Lucentio’s mistaken first impression of Bianca leads to the exchange of identities between Lucentio and Tranio. Like the metamorphosis of Christopher Sly, this change of identities involves a change in apparent social class through a change of clothing. Tranio, slyly masking his desire for upward mobility in advice for his master, proposes an exchange of identities that will allow Lucentio, pretending to be a schoolmaster, to be close to Bianca and will allow Tranio to live the life proper to the son of the wealthy merchant Vincentio. In the form of a series of questions designed to bait his master into agreeing to the exchange of identities as if it were his own idea, Tranio makes the offer to Lucentio to

bear your part

And be in Padua here Vincentio’s son,

Keep house and ply his book, welcome his friends,

Visit his countrymen, and banquet them?[6]

The two immediately exchange clothing to make real the exchange of identities. Significantly, Tranio has tricked his master and assumed his duties and lifestyle. Just as Sly’s ability to fill the role of a lord raises questions about the permanence of the inherited social order, Tranio’s ability to mislead his young master and to fulfill his master’s duties implies an innate equality of nature that surpasses inequalities imposed by differences in wealth and social standing derived from birth.

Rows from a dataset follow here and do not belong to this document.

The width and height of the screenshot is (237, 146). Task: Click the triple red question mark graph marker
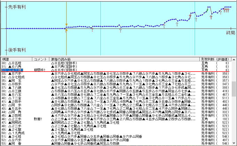tap(226, 11)
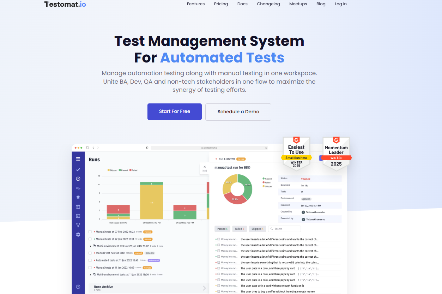Screen dimensions: 442x294
Task: Click the Start For Free button
Action: click(x=174, y=112)
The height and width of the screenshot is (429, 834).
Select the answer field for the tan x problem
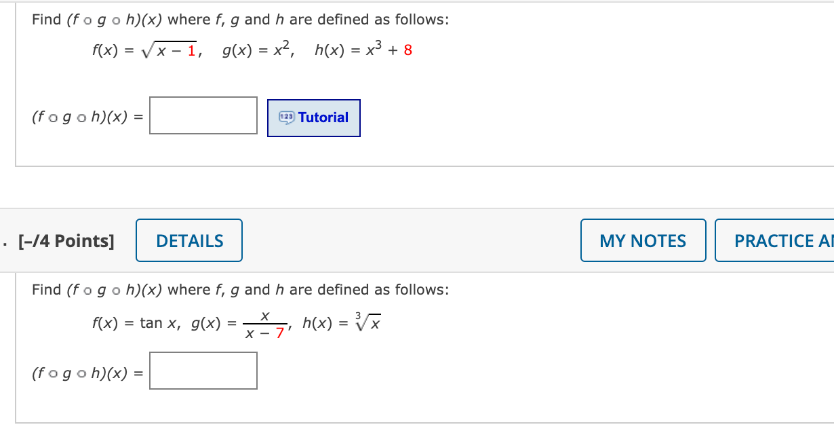[203, 370]
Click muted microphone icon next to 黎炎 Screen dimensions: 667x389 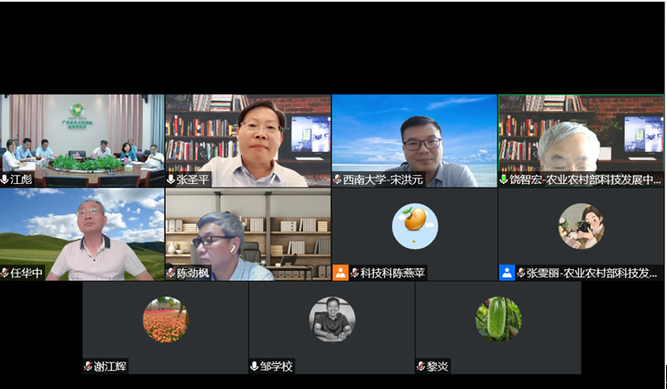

Later, Tranio plans and carries out another trick which upsets the social order by convincing a passing Pedant to masquerade as the wealthy merchant Vincentio, Lucentio’s father. The Pedant, disguised as Vincentio, is, like Tranio, able to fulfill the duties requisite to his newly-assumed social station, passing himself off as Vincentio even to Baptista, the father of Katherine and Bianca and a wealthy merchant himself. The trick works so well that Baptista guarantees Bianca’s hand in marriage to Tranio disguised as Lucentio in his meeting with the Pedant disguised as Vincentio. Commenting that he is “please[d]” by the Pedant’s “plainness and . . . shortness,” Baptista proclaims that “the match is made, and all is done. / Your son shall have my daughter with consent.”[7]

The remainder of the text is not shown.